La piattaforma raccoglie le recensioni delle aziende fatte direttamente da chi ci lavora, attraverso un calcolo del grado di felicità maturato all'interno del contesto aziendale

RIMINI - È iniziata il 12 settembre la campagna di crowdfounding a sostegno del progetto Ethicjobs, startup innovativa volta al miglioramento delle condizioni lavorative. Nata dalla creatività di un giovane team, Ethicjobs è una startup attiva sul territorio di Rimini che ha l'obiettivo di rivoluzionare il mondo del lavoro per come lo conosciamo. Già, perchè - se consideriamo le canoniche 8 ore lavorative - passiamo «dietro la scrivania» praticamente il 15% della nostra vita.
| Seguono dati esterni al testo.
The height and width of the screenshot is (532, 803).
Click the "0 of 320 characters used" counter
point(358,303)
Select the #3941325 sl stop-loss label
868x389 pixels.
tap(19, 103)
E non è poco.

Più lavoratori felici
Raccogliendo la doppia sfida di migliorare le condizioni lavorative di tutti e offrire uno strumento di consumo consapevole, Ethicjobs si propone infatti di implementare una piattaforma online per misurare e certificare gli standard di qualità lavorativa delle imprese. Uno strumento bottom-up basato sul meccanismo ormai consolidato delle recensioni online, ma con una grande innovazione: a recensire le imprese non saranno i consumatori - come accade oggi nei portali maggiormente utilizzati - bensì i lavoratori delle aziende stesse. A partire da una prima analisi di carattere riservato, le aziende avranno la possibilità di rilevare la qualità del proprio il contesto lavorativo, con la facoltà di avvalersi di professionisti qualificati per far fronte a eventuali carenze. A beneficiare di un ambiente di lavoro più sereno e funzionale saranno in primo luogo i dipendenti, con una ricaduta positiva per i consumatori che saranno consapevoli - grazie a un certificato con il logo di Ethicjobs - degli standard qualititativi offerti da quell'azienda ai propri lavoratori.

Questionarti alle aziende
Il meccanismo è molto semplice, come spiegato da Gloria Peroni, cofondatrice di EthicJobs. Il team si reca all’interno delle aziende e distribuisce un questionario con domande a risposta chiusa. I dipendenti dovranno valutare l’azienda e rispondere sulla base della loro esperienza lavorativa. Una volta completato questo step, i dati vengono analizzati dagli algoritmi della startup che calcolano così il grado di soddisfazione e un voto reale finale. Nel caso in cui il voto sia negativo il team proporrà privatamente all’azienda una reportistica dettagliata dei problemi riscontrati corredata da alcune guideline operative per andare a migliorare la felicità dei propri lavoratori e di conseguenza anche le prestazioni economiche dell’azienda.

Abbonamenti e corsi
La startup punta in grande  ed entro poco tempo mira a conquistare il mercato nazionale, basandosi su un modello di business che si fonda sui corsi da offrire alle aziende risultate inefficienti e sull’abbonamenro annuale per quelle aziende efficienti che vogliano avere ogni anno un certificato ufficiale d’eccellenza. Entro qualche tempo, poi, i questionari potranno essere fatti direttamente online sulla piattaforma.